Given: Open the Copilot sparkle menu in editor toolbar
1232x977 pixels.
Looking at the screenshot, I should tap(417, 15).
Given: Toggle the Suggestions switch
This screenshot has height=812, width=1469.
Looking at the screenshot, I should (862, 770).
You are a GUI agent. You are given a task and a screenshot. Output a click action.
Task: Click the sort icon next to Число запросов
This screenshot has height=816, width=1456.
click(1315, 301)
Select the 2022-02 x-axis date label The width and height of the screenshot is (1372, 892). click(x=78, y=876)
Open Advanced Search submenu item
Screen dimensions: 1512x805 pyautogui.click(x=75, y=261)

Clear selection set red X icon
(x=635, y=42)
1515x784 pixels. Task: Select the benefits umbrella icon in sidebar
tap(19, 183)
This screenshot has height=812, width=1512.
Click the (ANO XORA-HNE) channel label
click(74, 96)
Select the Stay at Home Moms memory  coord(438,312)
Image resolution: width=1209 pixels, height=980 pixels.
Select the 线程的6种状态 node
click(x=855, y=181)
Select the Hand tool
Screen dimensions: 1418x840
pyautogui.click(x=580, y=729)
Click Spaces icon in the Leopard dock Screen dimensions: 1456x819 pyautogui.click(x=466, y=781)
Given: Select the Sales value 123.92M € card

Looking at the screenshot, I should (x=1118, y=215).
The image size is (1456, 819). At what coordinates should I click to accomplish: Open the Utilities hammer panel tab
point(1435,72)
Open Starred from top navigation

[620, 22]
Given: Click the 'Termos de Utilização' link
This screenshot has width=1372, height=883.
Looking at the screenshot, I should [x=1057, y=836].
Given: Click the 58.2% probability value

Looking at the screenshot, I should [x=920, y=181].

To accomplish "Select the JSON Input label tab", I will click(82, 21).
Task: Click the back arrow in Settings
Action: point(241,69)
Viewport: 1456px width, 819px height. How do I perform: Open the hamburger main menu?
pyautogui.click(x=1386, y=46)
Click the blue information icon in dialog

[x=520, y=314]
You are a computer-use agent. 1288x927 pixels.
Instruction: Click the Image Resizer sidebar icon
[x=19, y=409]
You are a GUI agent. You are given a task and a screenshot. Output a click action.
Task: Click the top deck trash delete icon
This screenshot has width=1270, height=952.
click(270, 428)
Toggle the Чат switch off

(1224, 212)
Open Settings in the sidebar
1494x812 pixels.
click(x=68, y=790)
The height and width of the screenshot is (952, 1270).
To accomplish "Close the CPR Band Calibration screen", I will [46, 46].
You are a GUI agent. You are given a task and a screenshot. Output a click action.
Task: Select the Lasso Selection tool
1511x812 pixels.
○ ○ ○ ○
ASSIGNMENT:
The reply must repeat all of the records precisely.

OUTPUT FOR THIS TASK:
Given: Open the Copilot sparkle menu in editor toolbar
1232x977 pixels.
Looking at the screenshot, I should tap(417, 15).
Given: Toggle the Suggestions switch
This screenshot has height=812, width=1469.
Looking at the screenshot, I should (862, 770).
You are a GUI agent. You are given a task and a screenshot. Output a click action.
Task: Click the sort icon next to Число запросов
This screenshot has height=816, width=1456.
click(1315, 301)
Select the 2022-02 x-axis date label The width and height of the screenshot is (1372, 892). click(x=78, y=876)
Open Advanced Search submenu item
Screen dimensions: 1512x805 pyautogui.click(x=75, y=261)

Clear selection set red X icon
(x=635, y=42)
1515x784 pixels. Task: Select the benefits umbrella icon in sidebar
tap(19, 183)
This screenshot has height=812, width=1512.
Click the (ANO XORA-HNE) channel label
click(74, 96)
Select the Stay at Home Moms memory  coord(438,312)
Image resolution: width=1209 pixels, height=980 pixels.
Select the 线程的6种状态 node
click(x=855, y=181)
Select the Hand tool
Screen dimensions: 1418x840
pyautogui.click(x=580, y=729)
Click Spaces icon in the Leopard dock Screen dimensions: 1456x819 pyautogui.click(x=466, y=781)
Given: Select the Sales value 123.92M € card

Looking at the screenshot, I should (x=1118, y=215).
The image size is (1456, 819). At what coordinates should I click to accomplish: Open the Utilities hammer panel tab
point(1435,72)
Open Starred from top navigation

[620, 22]
Given: Click the 'Termos de Utilização' link
This screenshot has width=1372, height=883.
Looking at the screenshot, I should [x=1057, y=836].
Given: Click the 58.2% probability value

Looking at the screenshot, I should [x=920, y=181].

To accomplish "Select the JSON Input label tab", I will click(82, 21).
Task: Click the back arrow in Settings
Action: point(241,69)
Viewport: 1456px width, 819px height. How do I perform: Open the hamburger main menu?
pyautogui.click(x=1386, y=46)
Click the blue information icon in dialog

[x=520, y=314]
You are a computer-use agent. 1288x927 pixels.
Instruction: Click the Image Resizer sidebar icon
[x=19, y=409]
You are a GUI agent. You are given a task and a screenshot. Output a click action.
Task: Click the top deck trash delete icon
This screenshot has width=1270, height=952.
click(270, 428)
Toggle the Чат switch off

(1224, 212)
Open Settings in the sidebar
1494x812 pixels.
click(x=68, y=790)
The height and width of the screenshot is (952, 1270).
To accomplish "Close the CPR Band Calibration screen", I will [46, 46].
You are a GUI agent. You are given a task and a screenshot. Output a click action.
Task: Select the Lasso Selection tool
1511x812 pixels.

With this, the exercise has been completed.